How Not To Use Admixture:
How not to use Admixture.jpg
Obviously, people have done all of these things.

It's something to keep in mind when looking at Admixture results in papers. Make sure you read the methodology section carefully. When it's done by amateurs who don't publish the methodology it's even more important to be cautious in accepting the conclusions. You should be most cautious of all when it's all based on modern populations.
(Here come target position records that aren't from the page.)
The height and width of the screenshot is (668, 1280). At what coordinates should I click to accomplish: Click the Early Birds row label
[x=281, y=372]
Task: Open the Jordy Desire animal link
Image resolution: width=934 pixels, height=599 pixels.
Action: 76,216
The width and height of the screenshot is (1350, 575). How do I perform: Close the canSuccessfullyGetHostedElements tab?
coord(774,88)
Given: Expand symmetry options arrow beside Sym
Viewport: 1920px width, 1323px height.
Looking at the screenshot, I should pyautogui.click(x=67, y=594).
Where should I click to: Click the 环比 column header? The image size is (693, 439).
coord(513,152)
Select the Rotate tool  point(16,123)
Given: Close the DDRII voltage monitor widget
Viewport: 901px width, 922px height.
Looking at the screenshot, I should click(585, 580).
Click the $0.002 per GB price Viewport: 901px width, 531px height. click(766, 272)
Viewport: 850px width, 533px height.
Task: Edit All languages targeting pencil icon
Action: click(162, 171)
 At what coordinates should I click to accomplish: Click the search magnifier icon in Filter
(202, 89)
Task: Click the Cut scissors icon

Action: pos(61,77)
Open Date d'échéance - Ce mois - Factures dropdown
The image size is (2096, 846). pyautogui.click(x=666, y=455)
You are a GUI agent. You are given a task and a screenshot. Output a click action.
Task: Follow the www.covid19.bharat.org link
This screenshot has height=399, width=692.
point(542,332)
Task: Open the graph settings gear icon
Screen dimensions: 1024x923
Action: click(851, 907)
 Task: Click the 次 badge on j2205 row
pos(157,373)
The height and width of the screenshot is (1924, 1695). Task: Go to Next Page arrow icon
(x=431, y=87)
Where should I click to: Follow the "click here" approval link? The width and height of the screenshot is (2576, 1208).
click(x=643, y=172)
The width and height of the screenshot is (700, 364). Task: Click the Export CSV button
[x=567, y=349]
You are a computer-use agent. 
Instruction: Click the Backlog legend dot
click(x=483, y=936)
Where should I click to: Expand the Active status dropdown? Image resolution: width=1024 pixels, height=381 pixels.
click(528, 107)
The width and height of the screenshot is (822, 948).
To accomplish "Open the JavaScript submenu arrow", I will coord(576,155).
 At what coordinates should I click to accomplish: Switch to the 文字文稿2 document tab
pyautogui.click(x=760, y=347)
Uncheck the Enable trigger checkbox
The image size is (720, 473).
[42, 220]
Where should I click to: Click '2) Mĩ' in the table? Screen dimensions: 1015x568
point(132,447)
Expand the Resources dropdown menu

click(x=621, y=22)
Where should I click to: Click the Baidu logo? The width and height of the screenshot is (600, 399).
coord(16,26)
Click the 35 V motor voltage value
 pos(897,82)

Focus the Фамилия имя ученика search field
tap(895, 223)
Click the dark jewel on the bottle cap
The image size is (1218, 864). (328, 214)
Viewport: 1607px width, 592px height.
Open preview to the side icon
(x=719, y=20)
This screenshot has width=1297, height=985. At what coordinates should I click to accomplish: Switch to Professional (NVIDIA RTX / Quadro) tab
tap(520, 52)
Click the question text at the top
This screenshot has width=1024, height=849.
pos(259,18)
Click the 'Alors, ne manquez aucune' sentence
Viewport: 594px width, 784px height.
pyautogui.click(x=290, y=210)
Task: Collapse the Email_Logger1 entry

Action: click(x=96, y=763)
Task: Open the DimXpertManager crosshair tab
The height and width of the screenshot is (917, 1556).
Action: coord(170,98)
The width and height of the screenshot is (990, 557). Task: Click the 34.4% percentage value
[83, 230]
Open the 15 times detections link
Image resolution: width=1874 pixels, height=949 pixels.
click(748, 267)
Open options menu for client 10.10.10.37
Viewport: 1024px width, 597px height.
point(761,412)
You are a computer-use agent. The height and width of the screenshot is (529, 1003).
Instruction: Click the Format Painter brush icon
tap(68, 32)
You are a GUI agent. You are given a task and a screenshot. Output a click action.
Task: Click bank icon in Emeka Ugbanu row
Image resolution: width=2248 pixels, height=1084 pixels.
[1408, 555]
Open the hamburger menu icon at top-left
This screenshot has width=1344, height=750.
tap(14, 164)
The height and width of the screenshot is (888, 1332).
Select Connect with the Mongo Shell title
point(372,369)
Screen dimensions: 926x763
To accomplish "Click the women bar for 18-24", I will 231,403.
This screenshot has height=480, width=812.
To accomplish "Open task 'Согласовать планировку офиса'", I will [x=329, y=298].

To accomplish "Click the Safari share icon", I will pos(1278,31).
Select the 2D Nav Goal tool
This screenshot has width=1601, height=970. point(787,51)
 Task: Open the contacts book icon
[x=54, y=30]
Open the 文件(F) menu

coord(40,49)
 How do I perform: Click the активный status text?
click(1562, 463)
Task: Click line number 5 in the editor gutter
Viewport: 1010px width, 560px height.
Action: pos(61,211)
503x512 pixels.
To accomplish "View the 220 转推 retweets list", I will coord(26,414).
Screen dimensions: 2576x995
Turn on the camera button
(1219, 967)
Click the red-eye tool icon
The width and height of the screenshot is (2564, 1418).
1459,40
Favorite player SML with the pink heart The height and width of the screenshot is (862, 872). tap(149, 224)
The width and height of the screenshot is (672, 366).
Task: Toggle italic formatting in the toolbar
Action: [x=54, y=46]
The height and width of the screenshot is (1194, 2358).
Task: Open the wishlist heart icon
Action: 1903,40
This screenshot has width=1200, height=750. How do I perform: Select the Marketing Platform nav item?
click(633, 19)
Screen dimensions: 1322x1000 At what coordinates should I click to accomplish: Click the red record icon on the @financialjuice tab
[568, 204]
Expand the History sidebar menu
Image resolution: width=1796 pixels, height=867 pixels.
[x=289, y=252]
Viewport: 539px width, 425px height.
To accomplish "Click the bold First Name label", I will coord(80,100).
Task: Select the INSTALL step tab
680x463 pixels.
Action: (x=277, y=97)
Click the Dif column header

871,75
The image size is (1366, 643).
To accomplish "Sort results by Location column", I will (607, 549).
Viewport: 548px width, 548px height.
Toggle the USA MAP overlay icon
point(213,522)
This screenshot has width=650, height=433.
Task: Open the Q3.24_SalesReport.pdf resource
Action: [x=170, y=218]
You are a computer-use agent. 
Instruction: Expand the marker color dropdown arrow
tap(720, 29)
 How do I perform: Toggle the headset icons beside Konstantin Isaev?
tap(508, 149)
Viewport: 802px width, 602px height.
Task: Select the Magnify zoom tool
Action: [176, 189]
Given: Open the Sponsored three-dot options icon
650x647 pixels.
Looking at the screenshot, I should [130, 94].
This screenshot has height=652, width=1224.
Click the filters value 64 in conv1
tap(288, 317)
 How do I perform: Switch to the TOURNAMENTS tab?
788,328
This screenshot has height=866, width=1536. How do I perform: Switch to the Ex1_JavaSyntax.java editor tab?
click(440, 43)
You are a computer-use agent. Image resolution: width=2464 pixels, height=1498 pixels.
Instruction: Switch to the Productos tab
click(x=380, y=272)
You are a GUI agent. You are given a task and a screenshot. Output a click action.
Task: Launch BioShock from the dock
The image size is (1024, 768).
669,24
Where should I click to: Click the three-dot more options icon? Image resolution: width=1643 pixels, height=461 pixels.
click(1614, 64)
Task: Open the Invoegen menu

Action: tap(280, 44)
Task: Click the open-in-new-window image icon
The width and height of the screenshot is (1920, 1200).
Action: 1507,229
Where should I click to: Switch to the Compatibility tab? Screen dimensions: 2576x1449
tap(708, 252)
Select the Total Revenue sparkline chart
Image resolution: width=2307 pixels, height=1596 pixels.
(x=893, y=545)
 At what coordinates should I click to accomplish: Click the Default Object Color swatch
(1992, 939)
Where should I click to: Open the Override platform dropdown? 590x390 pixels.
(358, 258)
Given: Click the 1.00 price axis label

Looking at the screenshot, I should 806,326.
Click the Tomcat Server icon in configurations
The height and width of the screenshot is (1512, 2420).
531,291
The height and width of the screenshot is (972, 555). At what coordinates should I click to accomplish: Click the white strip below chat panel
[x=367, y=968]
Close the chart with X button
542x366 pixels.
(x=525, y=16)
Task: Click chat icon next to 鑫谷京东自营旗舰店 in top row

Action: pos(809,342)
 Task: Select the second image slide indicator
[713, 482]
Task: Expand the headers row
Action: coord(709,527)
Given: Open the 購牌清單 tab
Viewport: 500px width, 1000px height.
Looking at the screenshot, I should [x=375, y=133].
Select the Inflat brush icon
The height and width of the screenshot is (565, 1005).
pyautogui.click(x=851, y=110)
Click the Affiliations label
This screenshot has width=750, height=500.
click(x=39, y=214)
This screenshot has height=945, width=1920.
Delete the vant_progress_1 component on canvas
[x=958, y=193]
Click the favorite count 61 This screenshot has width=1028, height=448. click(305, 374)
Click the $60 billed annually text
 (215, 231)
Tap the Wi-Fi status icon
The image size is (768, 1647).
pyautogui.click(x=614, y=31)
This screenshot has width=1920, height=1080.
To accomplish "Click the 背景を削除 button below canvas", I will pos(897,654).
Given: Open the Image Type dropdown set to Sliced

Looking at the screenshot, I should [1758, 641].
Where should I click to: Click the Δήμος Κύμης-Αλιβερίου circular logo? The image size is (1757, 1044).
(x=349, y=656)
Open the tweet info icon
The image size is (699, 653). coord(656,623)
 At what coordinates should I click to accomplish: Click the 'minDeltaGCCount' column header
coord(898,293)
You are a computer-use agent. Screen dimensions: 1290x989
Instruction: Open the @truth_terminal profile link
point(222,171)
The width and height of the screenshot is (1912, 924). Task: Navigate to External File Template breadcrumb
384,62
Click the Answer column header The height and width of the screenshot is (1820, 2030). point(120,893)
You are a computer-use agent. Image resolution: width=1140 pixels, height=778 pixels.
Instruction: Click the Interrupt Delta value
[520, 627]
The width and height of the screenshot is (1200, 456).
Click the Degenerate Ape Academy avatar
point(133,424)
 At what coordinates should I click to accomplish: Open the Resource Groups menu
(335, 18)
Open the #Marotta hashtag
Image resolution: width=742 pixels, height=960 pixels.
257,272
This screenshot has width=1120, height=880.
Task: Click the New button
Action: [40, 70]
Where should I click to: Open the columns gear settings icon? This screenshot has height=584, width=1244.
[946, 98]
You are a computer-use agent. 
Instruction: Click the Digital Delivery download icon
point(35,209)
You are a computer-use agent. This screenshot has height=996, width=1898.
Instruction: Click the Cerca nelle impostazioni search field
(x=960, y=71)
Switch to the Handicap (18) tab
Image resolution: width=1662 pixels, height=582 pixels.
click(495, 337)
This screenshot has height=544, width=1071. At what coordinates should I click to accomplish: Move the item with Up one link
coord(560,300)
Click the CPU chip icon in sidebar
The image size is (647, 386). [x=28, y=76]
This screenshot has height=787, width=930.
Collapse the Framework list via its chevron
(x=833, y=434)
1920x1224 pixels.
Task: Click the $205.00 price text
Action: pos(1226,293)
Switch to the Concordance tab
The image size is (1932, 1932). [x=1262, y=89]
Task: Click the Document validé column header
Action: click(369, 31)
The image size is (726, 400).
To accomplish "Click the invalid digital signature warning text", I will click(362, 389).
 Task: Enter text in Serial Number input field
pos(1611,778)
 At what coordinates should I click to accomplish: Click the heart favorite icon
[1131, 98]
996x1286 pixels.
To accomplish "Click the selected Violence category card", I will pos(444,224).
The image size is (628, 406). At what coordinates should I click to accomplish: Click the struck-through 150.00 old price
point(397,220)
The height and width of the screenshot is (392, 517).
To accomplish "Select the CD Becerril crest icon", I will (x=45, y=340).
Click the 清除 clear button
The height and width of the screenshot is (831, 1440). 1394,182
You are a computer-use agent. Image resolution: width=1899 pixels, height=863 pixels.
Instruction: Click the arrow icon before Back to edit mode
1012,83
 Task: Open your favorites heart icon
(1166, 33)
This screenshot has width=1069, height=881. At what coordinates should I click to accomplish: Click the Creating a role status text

Of course, formal stats are not immune from problems with methodology. I'd like to see something similar written for them.
 
I just tried phasing for the first time with Gedmatch using my mothers and my results trying to see what my late fathers DNA might be. He had some 2-4 sub-Saharan African and 6-15 South Asian and the rest was northern and central European. There isn't any African at all in my sister or me though there is some South Asian. I'm not saying the sub-Saharan African couldn't be in my father but could that be archaic DNA or noise? I'm trying to figure out where it comes from or what it all means. I don't want to go running to tell my family something that might not be true. I also ran my mother's phased version against the one I uploaded and they were both different. The phased one was more northern Italian and French and the other was more central/southern Italian and Sicilian. All the weird bits of her Amerindian, Pygmy, Armenian and Siberian were gone also.
 
Let's elaborate....
Suppose someone who is of 100 percent german ancestry gets "Dutch" as his top population match and German as his second closest. I chose Dutch because this population is very close genetically to the Germans.

Now we should assume there's way more Dutch samples than german samples. If we had more german samples, we would likely run into a German who's genetically more similar to the testee as the closest Dutch in the original sample pool so if we run the test again, German would show up on top, Dutch second. Is this one way the sample pool can skew things? I'm just making guesses here.

Further, do these tests look for IBS matching? Obviously it can't be IBD. I know IBS means short segment sharing (however you want to define short). So if someone from France who's family has always been in France for millenia gets 2 percent Syrian, that just means that 2 percent of that persons genome consists of genes that are most often found in the average Syrian in the sample pool, correct? The connection could be from the Stone Age, Roman visitations, etc. The match is purely IBS so say we have a really old population ancestral to both the French and Syrians and we have this sequence of genes: ABCD and the letter position is the gene position. People migrate and over time someone from France gets the sequence ASED and someone from Syria gets AYRD. Now for these two samples to be IBD, there needs to be a sequence at least 3 genes in length that matches between the two but in this case no such sequence is found but we do have them matching in the first and fourth position in that these positions have genes A and D in common, an IBS match. ADMIXTURE will account for this commonality. Is my understanding correct?